● Your assignment:
Please make an exact transcription of the records, keeping the pictures out of it.

[Source data]

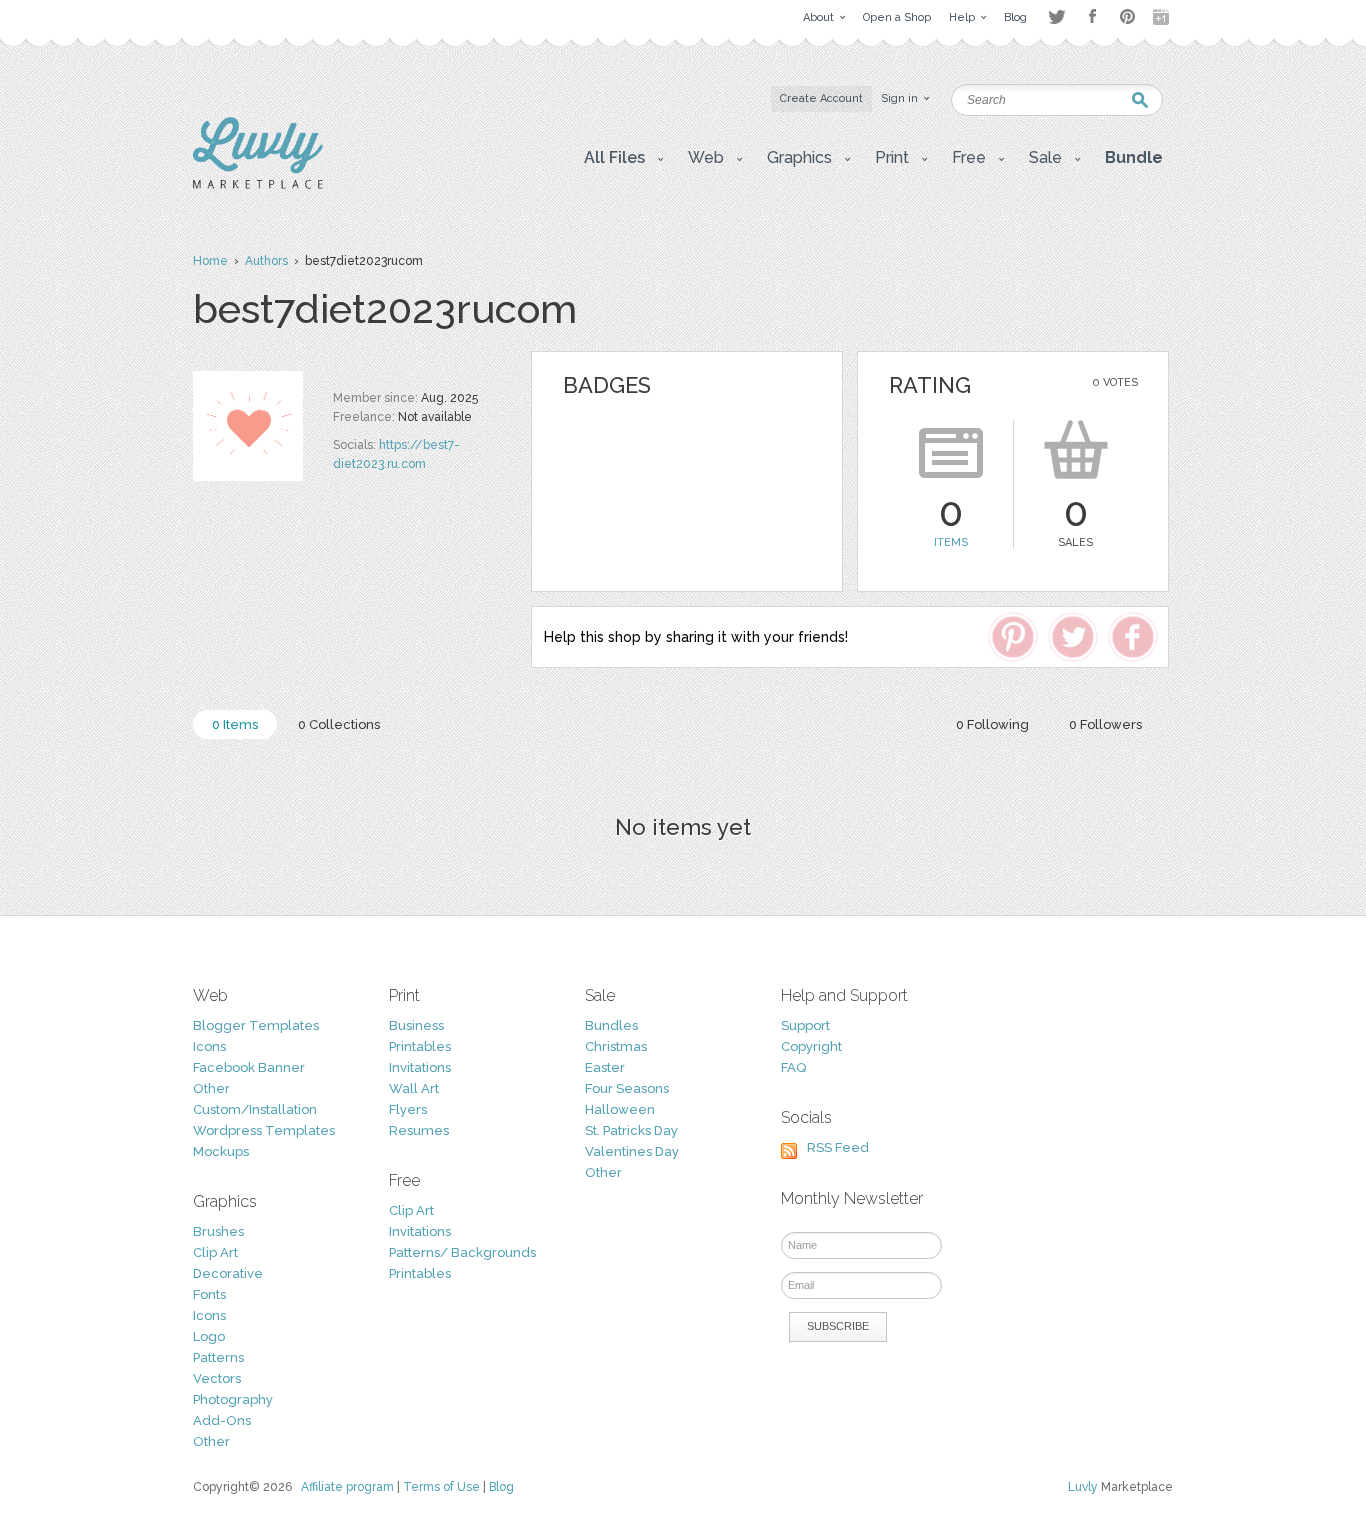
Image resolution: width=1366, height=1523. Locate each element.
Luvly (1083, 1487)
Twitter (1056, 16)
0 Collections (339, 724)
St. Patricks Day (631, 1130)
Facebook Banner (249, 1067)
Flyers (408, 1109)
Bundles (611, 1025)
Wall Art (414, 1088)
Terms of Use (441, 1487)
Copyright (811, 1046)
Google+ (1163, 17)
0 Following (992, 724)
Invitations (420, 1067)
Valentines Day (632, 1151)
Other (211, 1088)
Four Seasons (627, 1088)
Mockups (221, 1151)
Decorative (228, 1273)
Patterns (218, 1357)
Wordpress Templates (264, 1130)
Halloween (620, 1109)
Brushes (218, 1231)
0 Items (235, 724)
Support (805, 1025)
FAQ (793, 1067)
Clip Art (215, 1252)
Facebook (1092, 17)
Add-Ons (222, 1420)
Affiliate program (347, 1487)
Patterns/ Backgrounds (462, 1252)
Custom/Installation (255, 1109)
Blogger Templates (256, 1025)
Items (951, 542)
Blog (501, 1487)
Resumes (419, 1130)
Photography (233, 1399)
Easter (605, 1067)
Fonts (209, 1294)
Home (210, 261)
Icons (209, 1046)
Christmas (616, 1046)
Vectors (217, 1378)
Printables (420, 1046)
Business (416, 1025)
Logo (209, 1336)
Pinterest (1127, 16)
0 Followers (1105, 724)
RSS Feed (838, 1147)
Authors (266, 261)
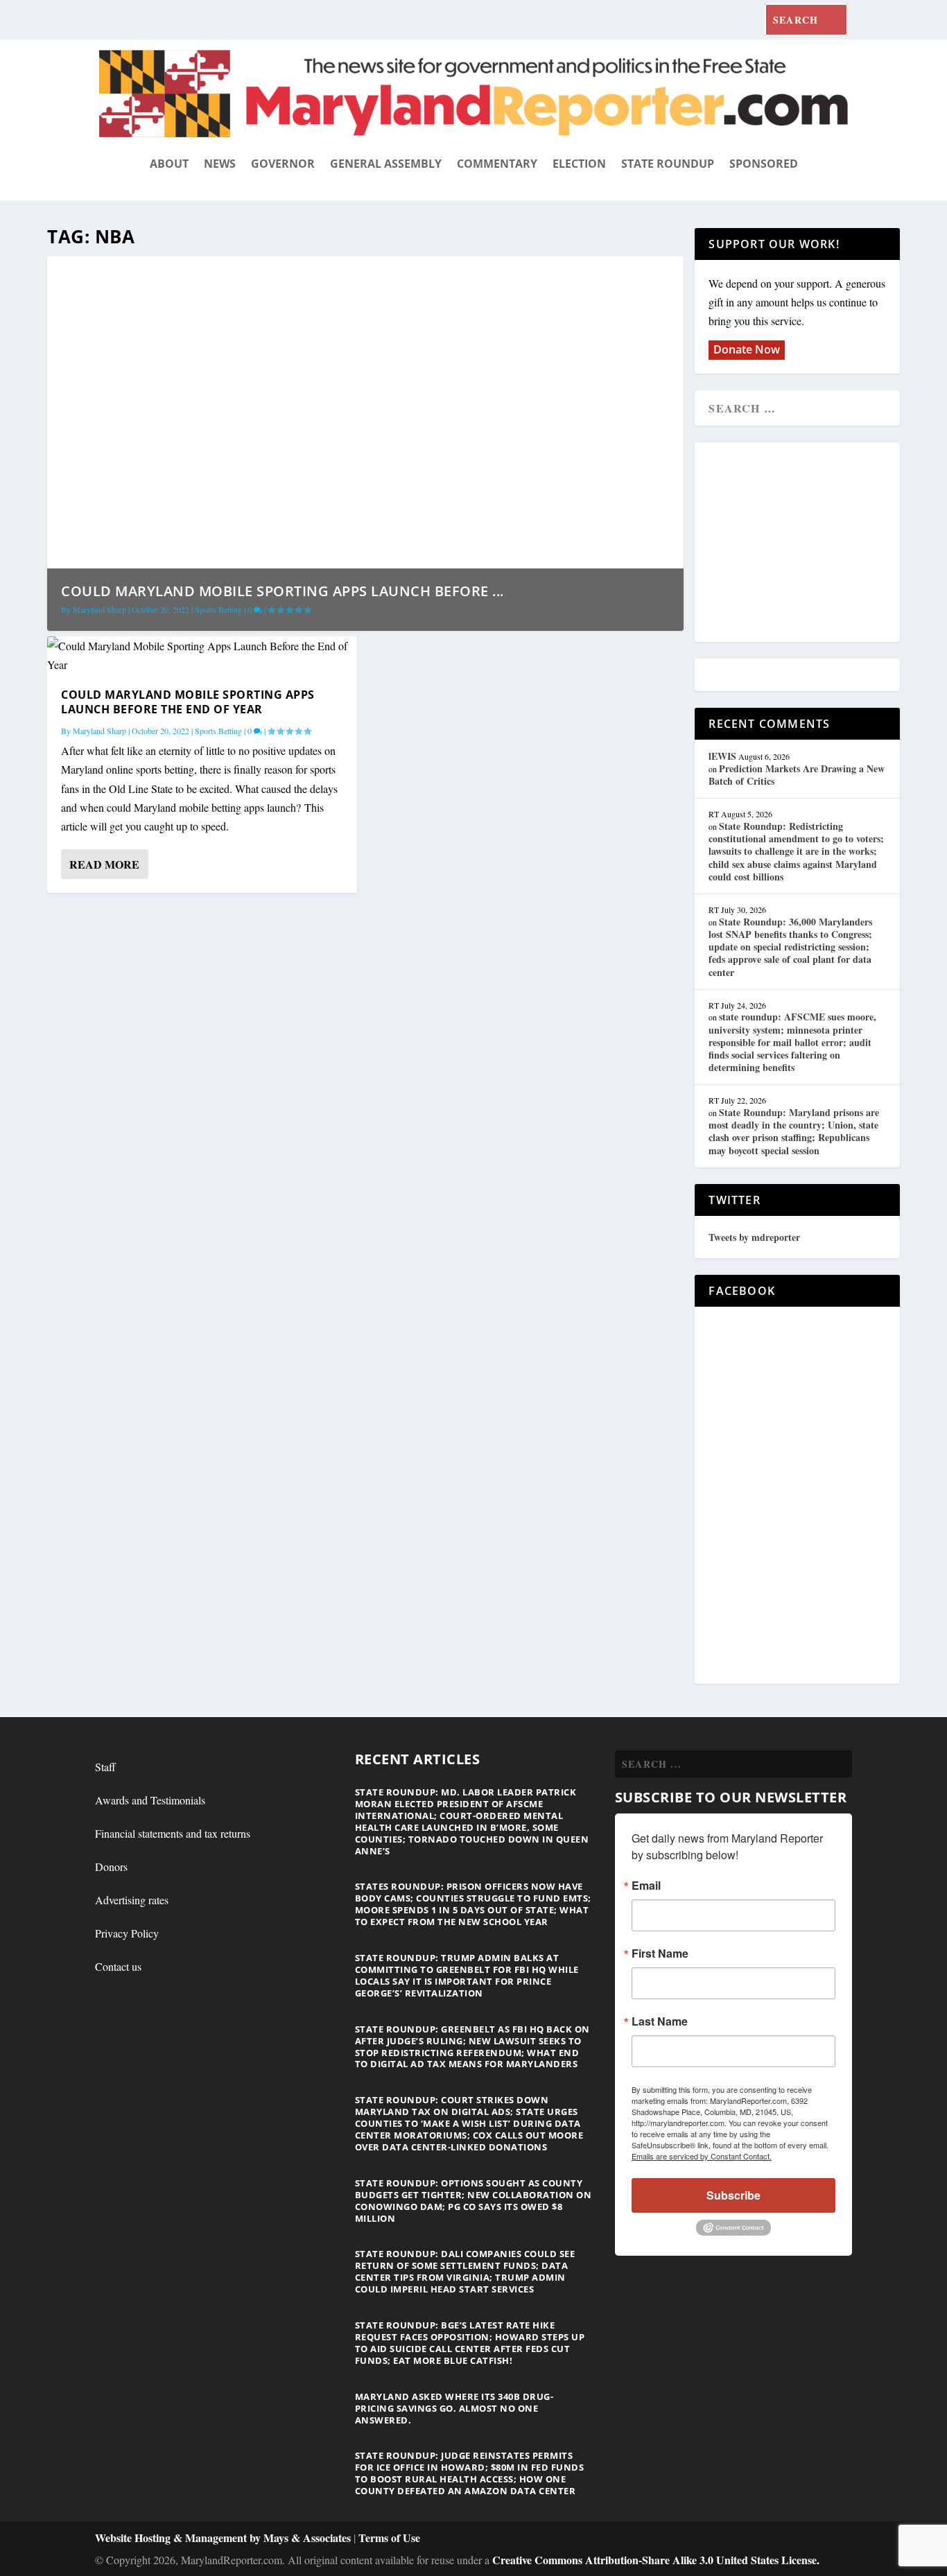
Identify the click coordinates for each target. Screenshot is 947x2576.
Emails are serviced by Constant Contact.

[/Source data]

● Finished exercise:
Image resolution: width=1366, height=1523. Locate each element.
Luvly (1083, 1487)
Twitter (1056, 16)
0 Collections (339, 724)
St. Patricks Day (631, 1130)
Facebook Banner (249, 1067)
Flyers (408, 1109)
Bundles (611, 1025)
Wall Art (414, 1088)
Terms of Use (441, 1487)
Copyright (811, 1046)
Google+ (1163, 17)
0 Following (992, 724)
Invitations (420, 1067)
Valentines Day (632, 1151)
Other (211, 1088)
Four Seasons (627, 1088)
Mockups (221, 1151)
Decorative (228, 1273)
Patterns (218, 1357)
Wordpress Templates (264, 1130)
Halloween (620, 1109)
Brushes (218, 1231)
0 Items (235, 724)
Support (805, 1025)
FAQ (793, 1067)
Clip Art (215, 1252)
Facebook (1092, 17)
Add-Ons (222, 1420)
Affiliate program (347, 1487)
Patterns/ Backgrounds (462, 1252)
Custom/Installation (255, 1109)
Blogger Templates (256, 1025)
Items (951, 542)
Blog (501, 1487)
Resumes (419, 1130)
Photography (233, 1399)
Easter (605, 1067)
Fonts (209, 1294)
Home (210, 261)
Icons (209, 1046)
Christmas (616, 1046)
Vectors (217, 1378)
Printables (420, 1046)
Business (416, 1025)
Logo (209, 1336)
Pinterest (1127, 16)
0 Followers (1105, 724)
RSS Feed (838, 1147)
Authors (266, 261)
Identify the click coordinates for each target. Screenshot is 947x2576.
Emails are serviced by Constant Contact.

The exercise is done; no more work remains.